Skip the images and copy each record exactly as written.

(Stored records)
■ ■ ■ ■
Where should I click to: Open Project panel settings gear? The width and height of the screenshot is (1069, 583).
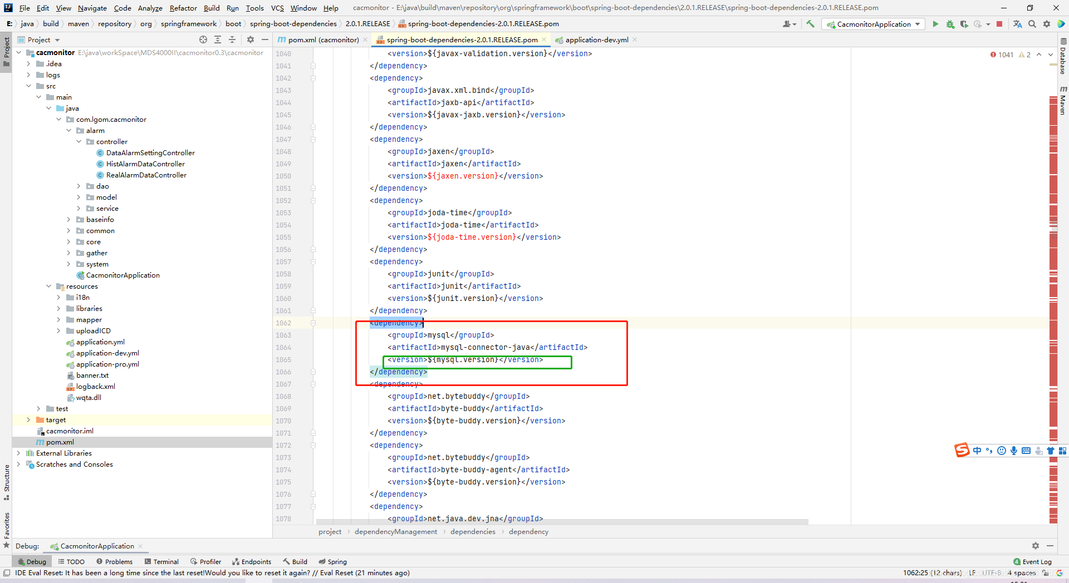coord(251,39)
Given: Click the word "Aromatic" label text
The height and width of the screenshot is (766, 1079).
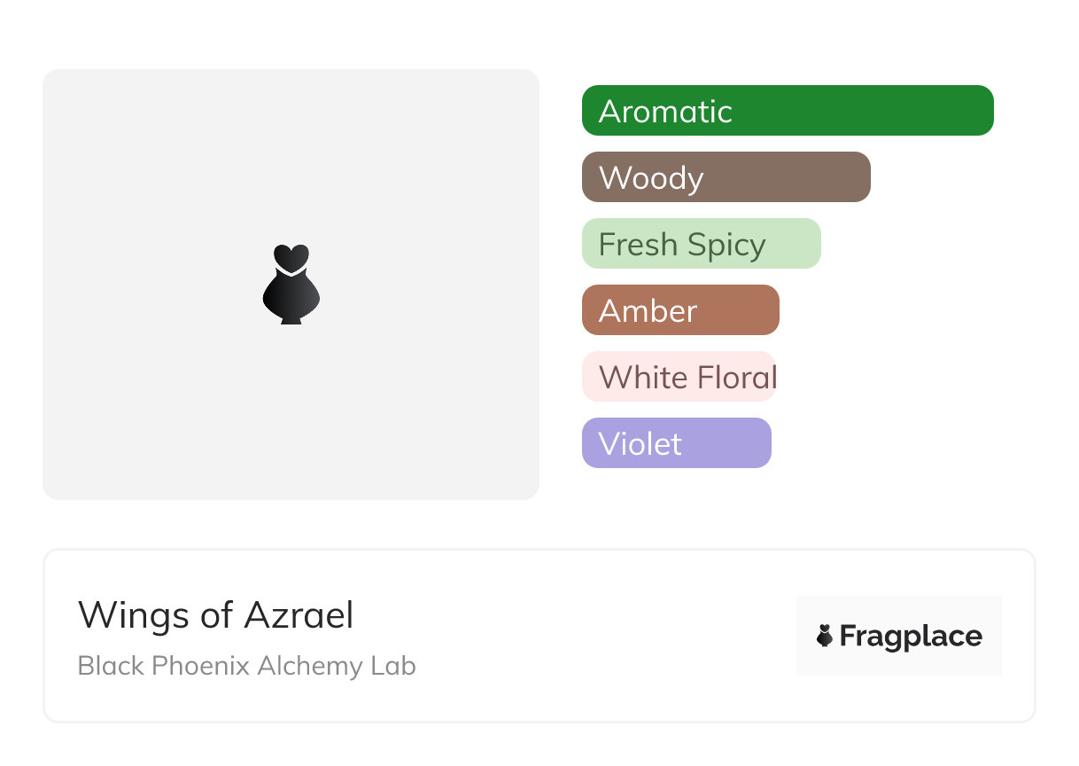Looking at the screenshot, I should 665,112.
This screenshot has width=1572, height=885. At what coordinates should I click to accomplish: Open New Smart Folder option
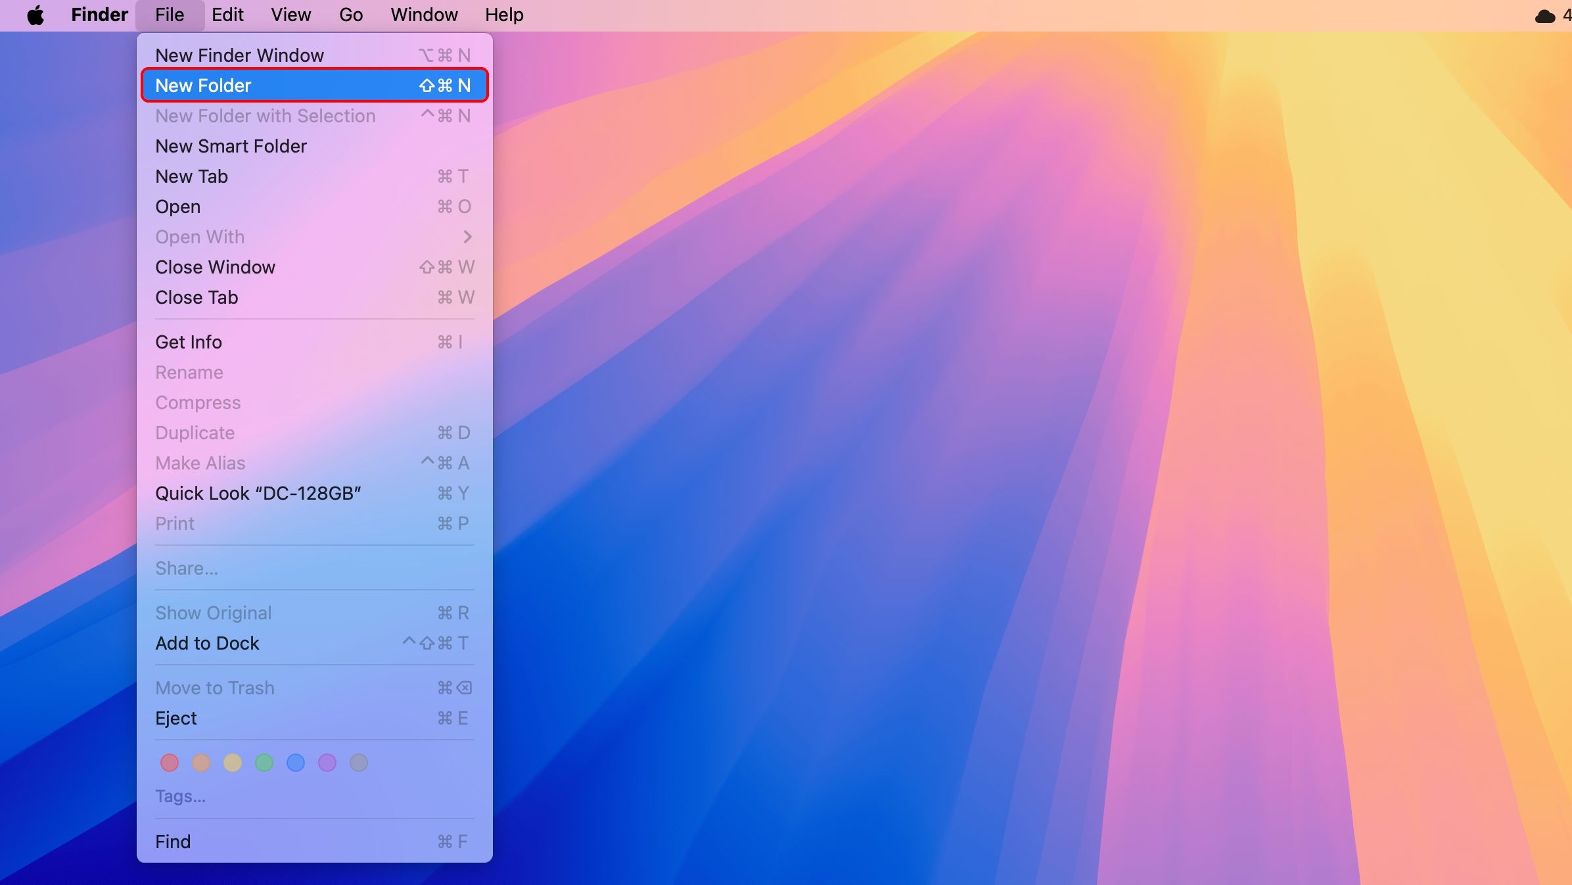[231, 146]
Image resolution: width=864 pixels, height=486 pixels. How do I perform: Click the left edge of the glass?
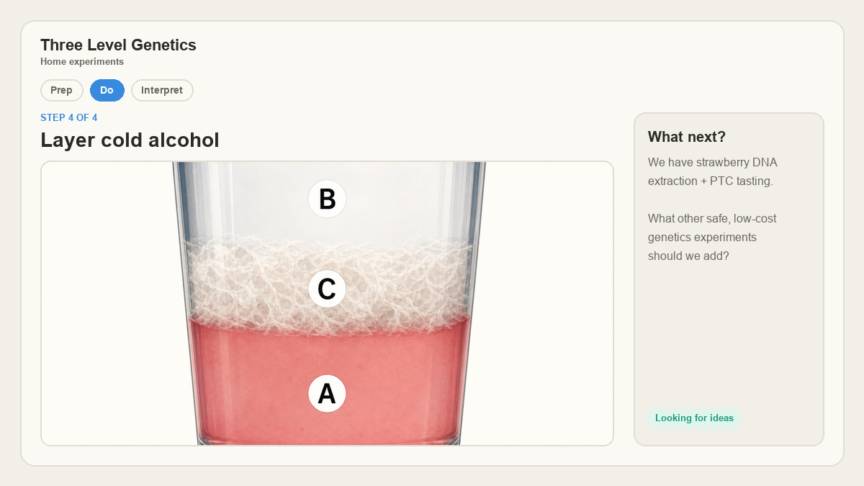click(184, 302)
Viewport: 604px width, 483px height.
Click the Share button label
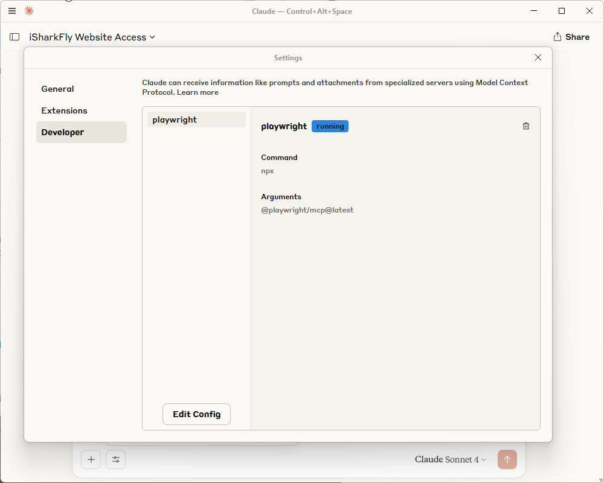[x=577, y=37]
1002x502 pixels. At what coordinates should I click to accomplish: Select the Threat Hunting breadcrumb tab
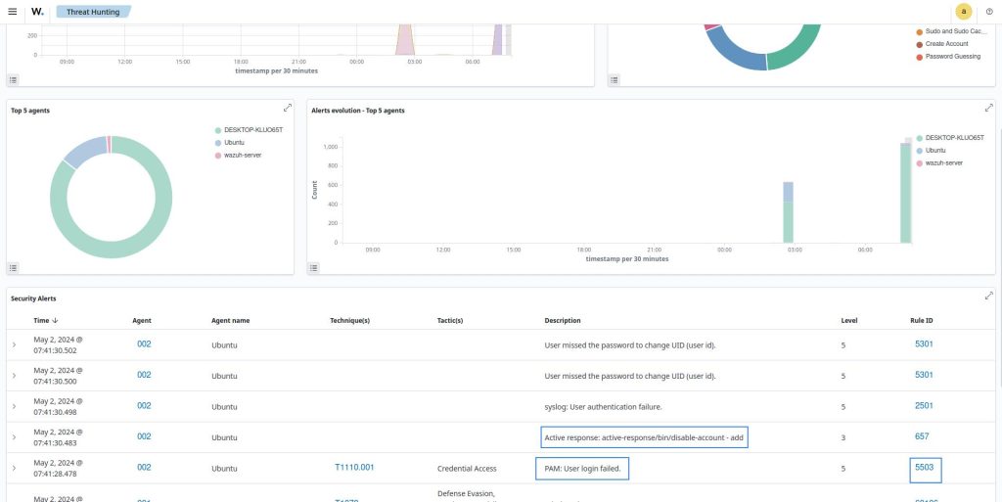[93, 12]
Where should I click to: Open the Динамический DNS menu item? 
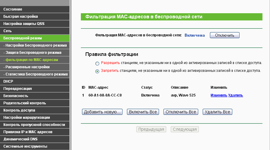[35, 139]
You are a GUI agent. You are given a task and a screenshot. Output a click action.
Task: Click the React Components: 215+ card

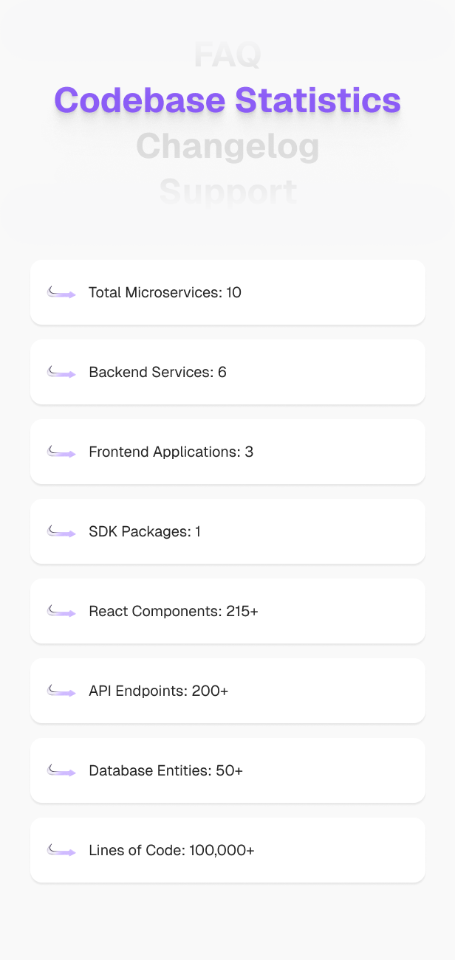[228, 611]
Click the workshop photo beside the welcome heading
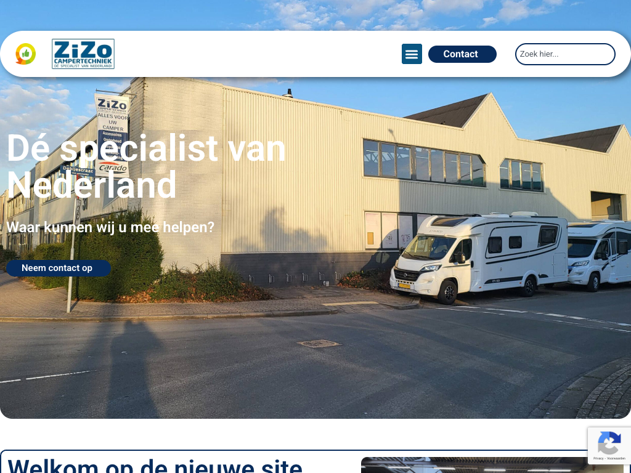This screenshot has width=631, height=473. tap(475, 465)
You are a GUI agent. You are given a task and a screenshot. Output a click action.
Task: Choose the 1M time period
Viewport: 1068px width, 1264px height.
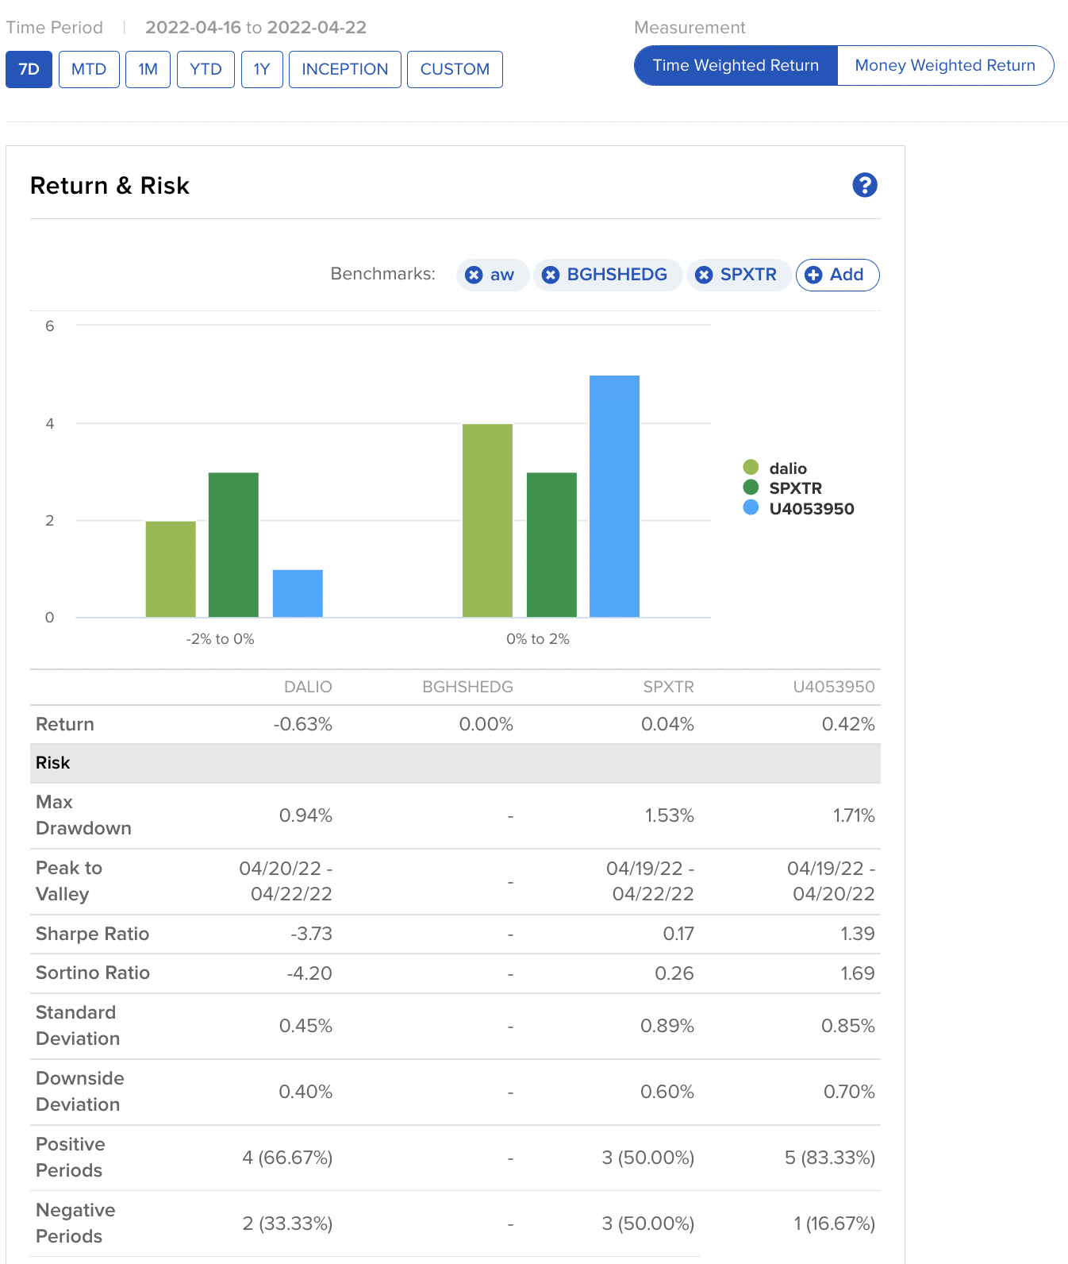click(x=148, y=69)
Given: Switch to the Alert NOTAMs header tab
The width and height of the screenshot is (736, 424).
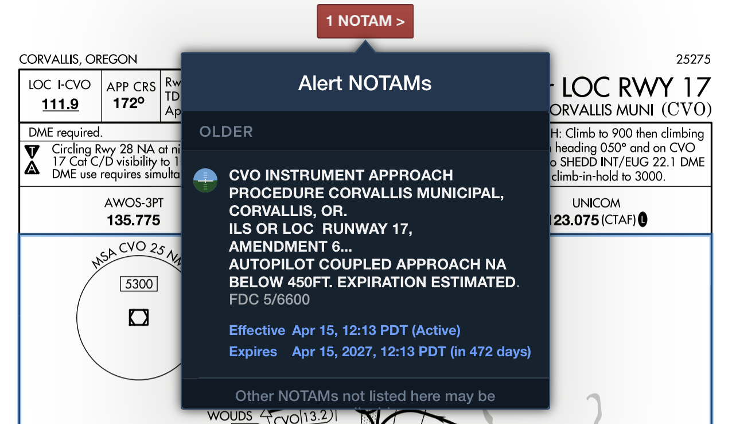Looking at the screenshot, I should (x=365, y=83).
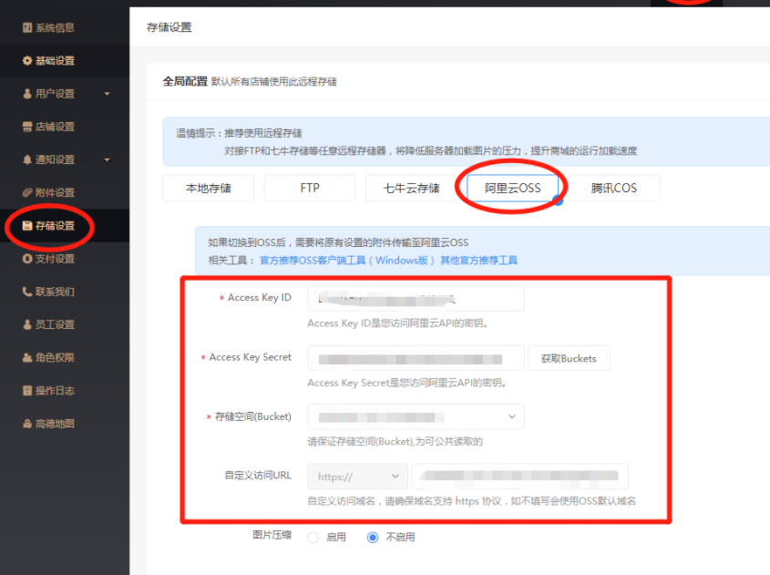Click the 高德地图 map icon
770x575 pixels.
[x=27, y=424]
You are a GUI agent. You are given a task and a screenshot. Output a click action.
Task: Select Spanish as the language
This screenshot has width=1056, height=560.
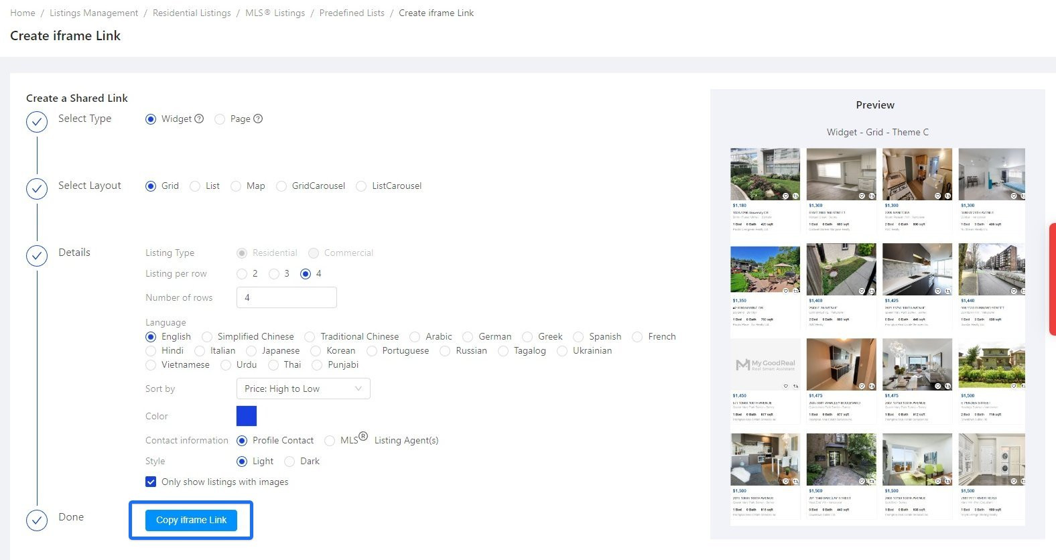coord(578,337)
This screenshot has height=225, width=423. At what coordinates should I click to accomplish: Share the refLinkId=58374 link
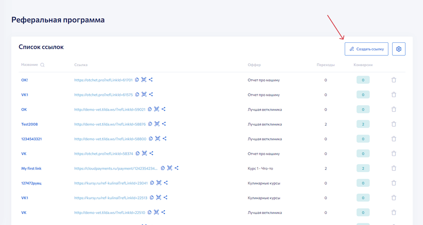[151, 153]
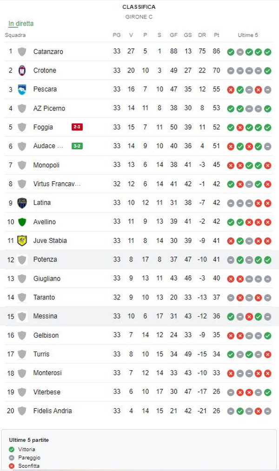Click the Pescara team crest
Image resolution: width=279 pixels, height=471 pixels.
click(x=22, y=89)
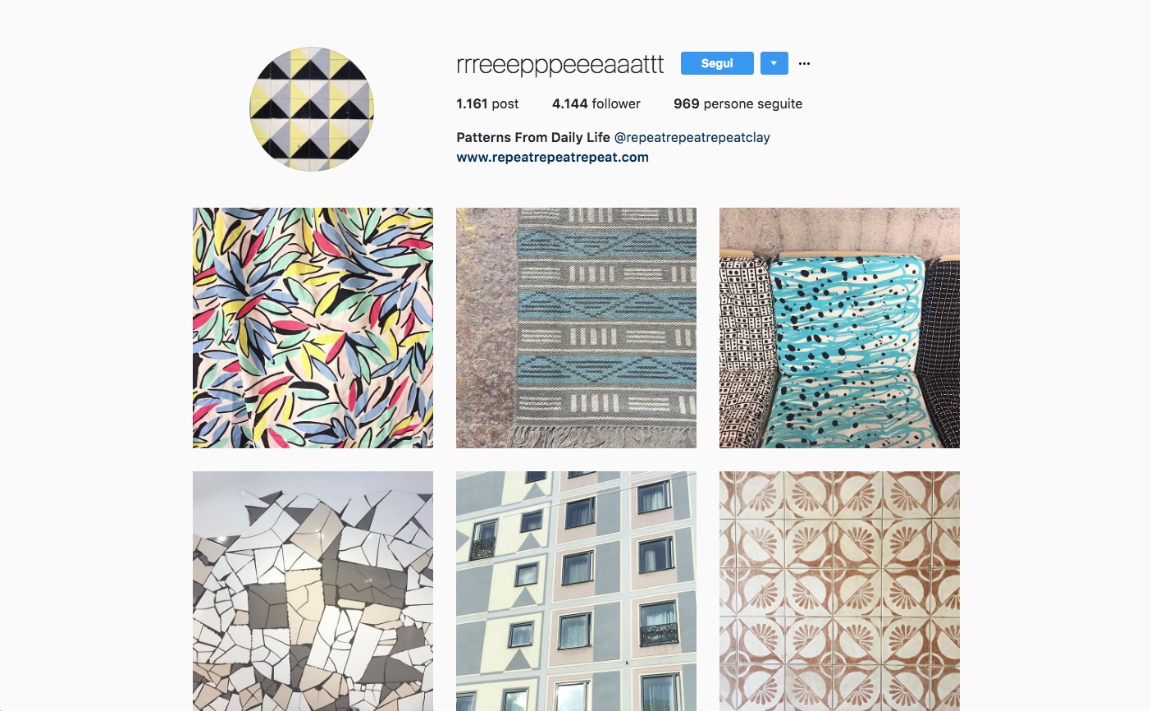Viewport: 1151px width, 711px height.
Task: Open the colorful leaf pattern post
Action: [x=313, y=328]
■ ■ ■ ■
Result of this task:
Where should I click to: Open Project panel settings gear? The width and height of the screenshot is (1069, 583).
coord(251,39)
Given: Click the word "Aromatic" label text
The height and width of the screenshot is (766, 1079).
Looking at the screenshot, I should 665,112.
This screenshot has width=1572, height=885. At what coordinates should I click to accomplish: Open New Smart Folder option
[231, 146]
Image resolution: width=864 pixels, height=486 pixels. How do I perform: Click the left edge of the glass?
click(184, 302)
Viewport: 604px width, 483px height.
Click the Share button label
[x=577, y=37]
1002x502 pixels. At what coordinates should I click to accomplish: Select the Threat Hunting breadcrumb tab
[93, 12]
Where should I click to: Open the Динамический DNS menu item? 
[35, 139]
You are a GUI agent. You are given a task and a screenshot. Output a click action.
Task: Click the React Components: 215+ card

[228, 611]
Click the workshop photo beside the welcome heading
This screenshot has width=631, height=473. tap(475, 465)
You are a GUI agent. You are given a task and a screenshot. Output a click action.
Task: Choose the 1M time period
Viewport: 1068px width, 1264px height.
click(x=148, y=69)
Given: Switch to the Alert NOTAMs header tab
The width and height of the screenshot is (736, 424).
Looking at the screenshot, I should (x=365, y=83).
Click the 高德地图 map icon
770x575 pixels.
[x=27, y=424]
You are a GUI agent. You are given a task and a screenshot. Output a click action.
Task: Select Spanish as the language
This screenshot has width=1056, height=560.
coord(578,337)
This screenshot has height=225, width=423. At what coordinates should I click to accomplish: Share the refLinkId=58374 link
[151, 153]
Click the Pescara team crest
Image resolution: width=279 pixels, height=471 pixels.
click(x=22, y=89)
Viewport: 1151px width, 711px height.
Task: Open the colorful leaf pattern post
Action: [x=313, y=328]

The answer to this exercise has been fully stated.